On all but the bolt-neck instruments, Carvin's default neck finish is the same sheen and color as the body. When you see the oiled or satin finishes they're an upcharge that people deliberately chose.

Carvin would also probably put whatever color finish you want on a bolt-on neck too.


----------



## Grand Moff Tim (Apr 11, 2014)

Broken record here, but I really wish Carvin would go back to selling factory direct internationally. They keep expanding their bass line and I keep coming up with ideas I'd like to buy, but goddamn if their prices aren't pure fvcking lunacy for international folk.

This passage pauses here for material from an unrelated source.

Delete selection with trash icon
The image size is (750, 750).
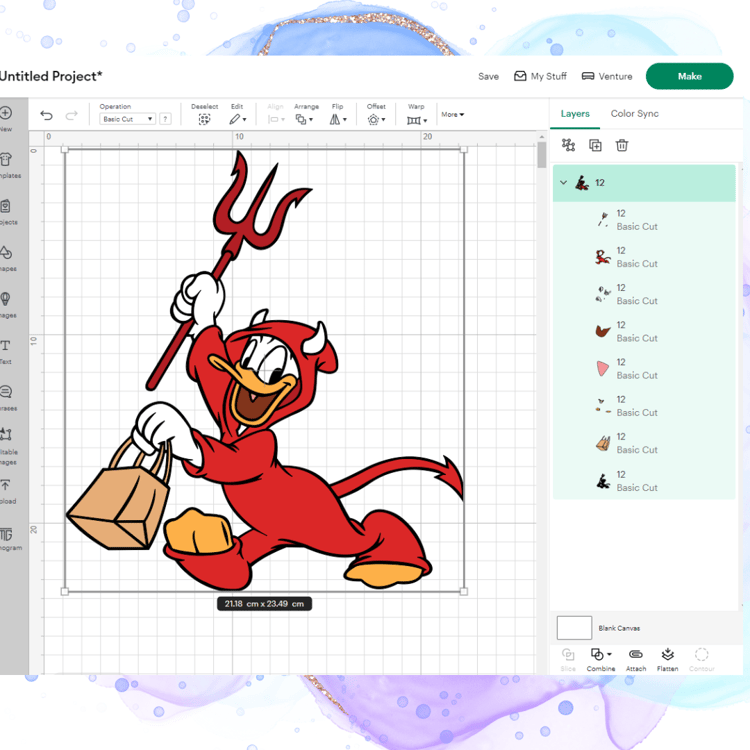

It's annoying that I'll have to go through a shipping company or friends/family just to get a Carvin for a price that makes sense.


----------



## Necris (Apr 18, 2014)

Well, that answers that.


----------



## stevexc (Apr 21, 2014)

Necris said:


> Well, that answers that.



Is that actually stained a different color, though? It looks like clear gloss on the back, a stained maple top, and the natural body binding - not a different stain altogether. Just stained top and clear oil back/sides. I assume that's that you were after, at least.


----------



## fr4nci2c0 (Nov 29, 2014)

I bet these sound amazing


----------



## amispy (Dec 1, 2014)

They do sound amazing. 

For those interested, the Vanquish sounds really nice. It sits well in the mix. The body is not as big as it appears. It's comfortable to play and I get a lot of compliments on the looks.

V59K Slideshow by amispy | Photobucket


----------



## pushpull7 (Dec 2, 2014)

Really nice!


----------